As long as immediate combat needs have to be funded, research and development is going to be lower on the priority list, Koizumi said. The R&D community, however, is seeking a way, over the long haul, to increase its portion of the budget.
“One idea that is gaining support is for the Pentagon to set aside 3 percent of its annual budget for science and technology,” he noted. “It was endorsed in the 2001 Quadrennial Defense Review, but it wasn’t mentioned in the most recent one.”
The Pentagon’s budget requests have never met the 3 percent level, he said. “It’s been up to Congress to meet that target with add-ons each year.”

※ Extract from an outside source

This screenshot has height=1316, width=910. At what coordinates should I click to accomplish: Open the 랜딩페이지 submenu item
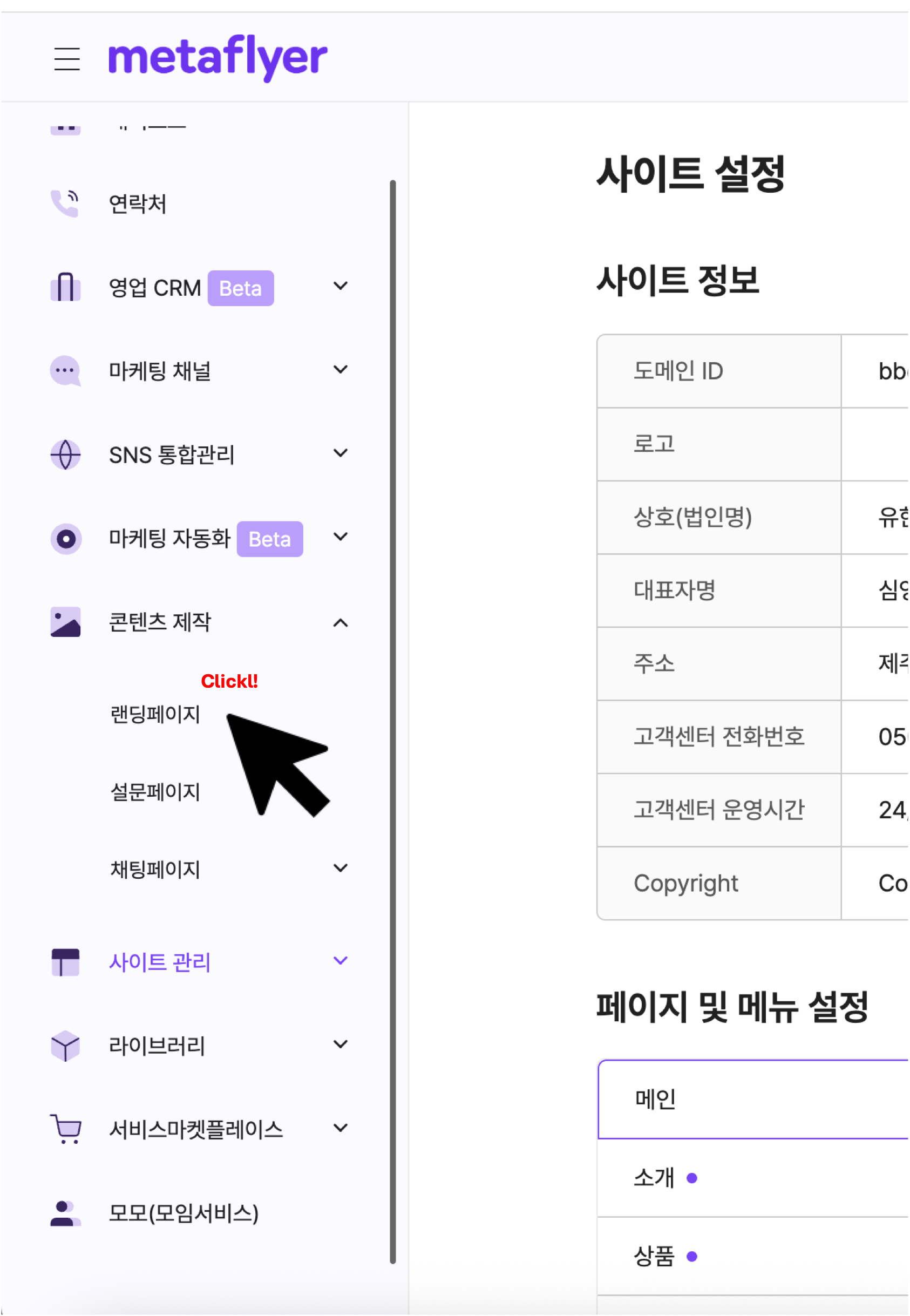click(x=155, y=715)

Concern, however, is growing about reliance on earmarks in the wake of several scandals involving members of Congress caught taking bribes for doling them out, Koizumi said. “Reform proposals so far have focused on bringing greater transparency to the process,” he noted, “but that seems unlikely to have much impact in an environment where members of Congress are mostly eager to take credit for earmarks they have steered to their districts or states.”
Meanwhile, universities, localities and research institutions are scrambling to lobby on Capitol Hill for their shares of increasingly scarce funds. “In such an environment, the recent trend of ever-increasing R&D earmarks within flat R&D budgets is likely to continue,” Koizumi said.